Plant pathologists from the EuroBlight consortium - which includes Aarhus University, Wageningen University and INRA - working with industry and research partners, have presented their latest report on its pathogen monitoring in potato crops. The report, which is available on the research group website, collates information from over 900 samples collected and genotyped in 2018.

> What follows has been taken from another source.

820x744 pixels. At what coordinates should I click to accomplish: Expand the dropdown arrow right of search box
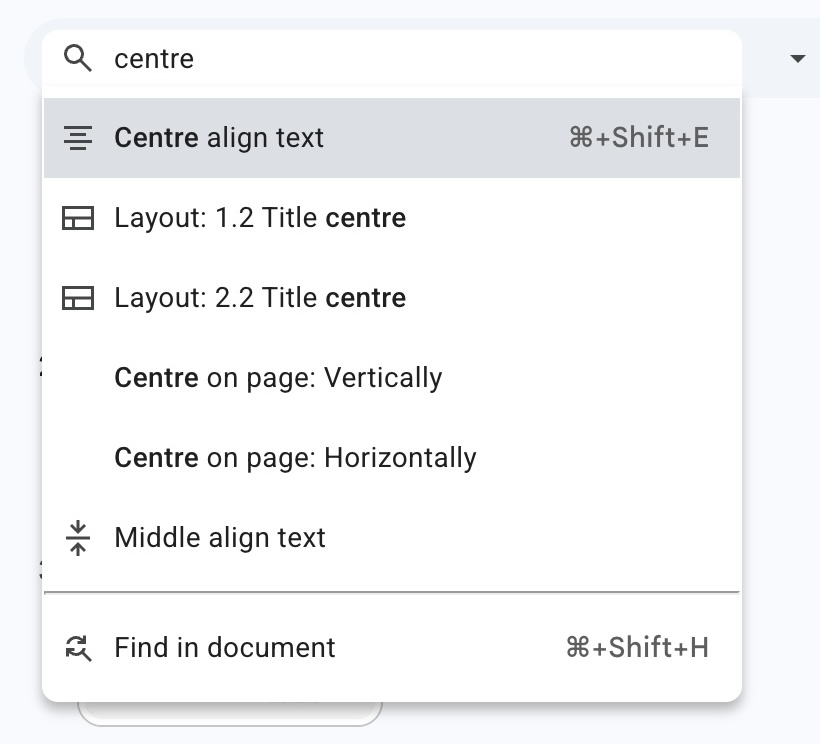[x=797, y=59]
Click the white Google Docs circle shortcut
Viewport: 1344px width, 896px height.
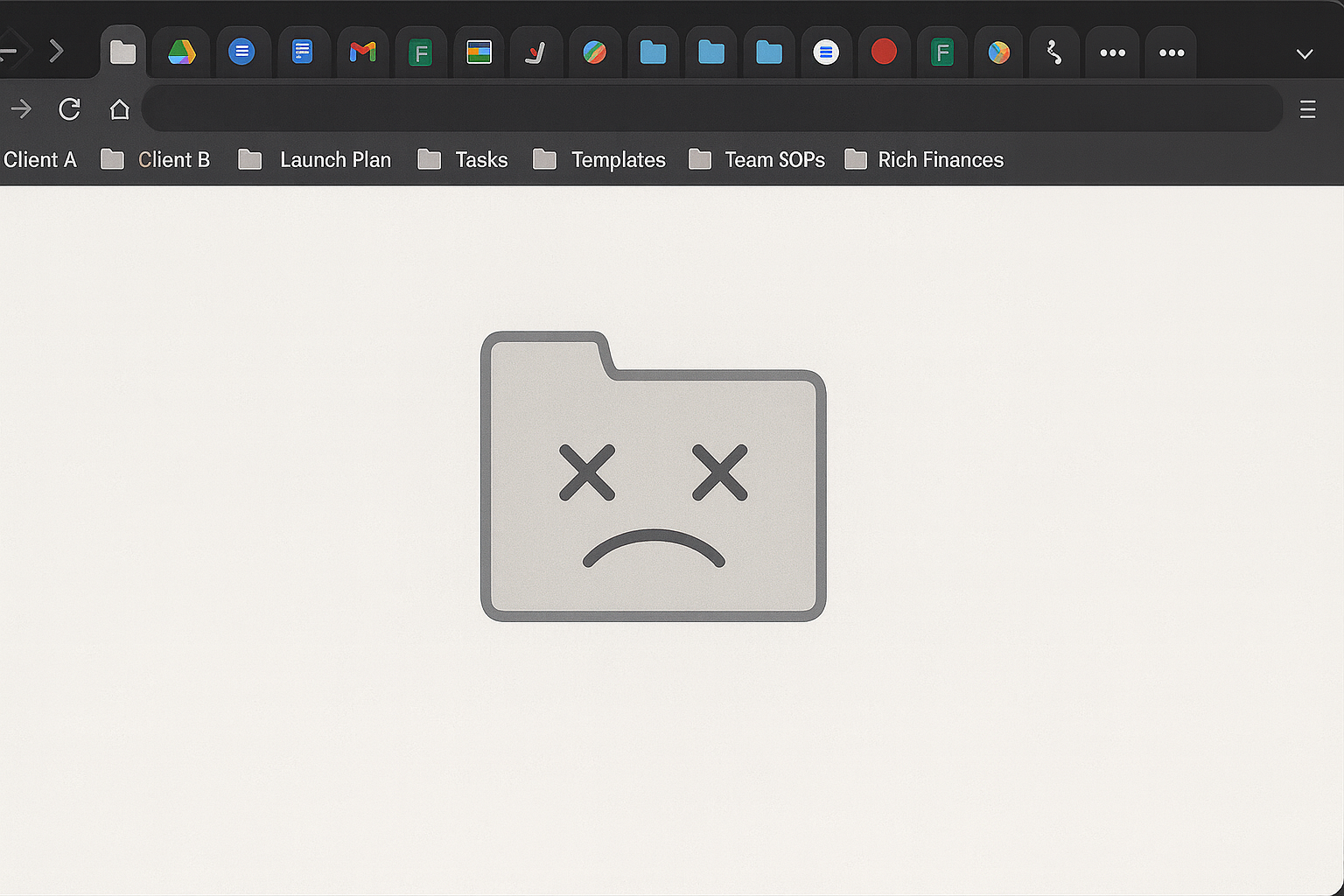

As in previous years, ‘FTA cards’ were distributed to disease ‘scouts’ from across the industry who visited blight-infected crops. Disease lesions were pressed on the cards and returned to the laboratories where the pathogen DNA was fingerprinted at the James Hutton Institute and INRA, Rennes. The DNA fingerprint data was used to define the clonal lineages of the pathogen and combined with geo-location data to plot the diversity across Europe.
James Hutton Institute researcher Dr David Cooke, co-leader of the EuroBlight study, said: “In a very dry and generally low blight pressure summer sample numbers were lower than normal but still manage to span 22 countries. Around 80% of the samples belonged to defined clonal lineages observed in previous seasons.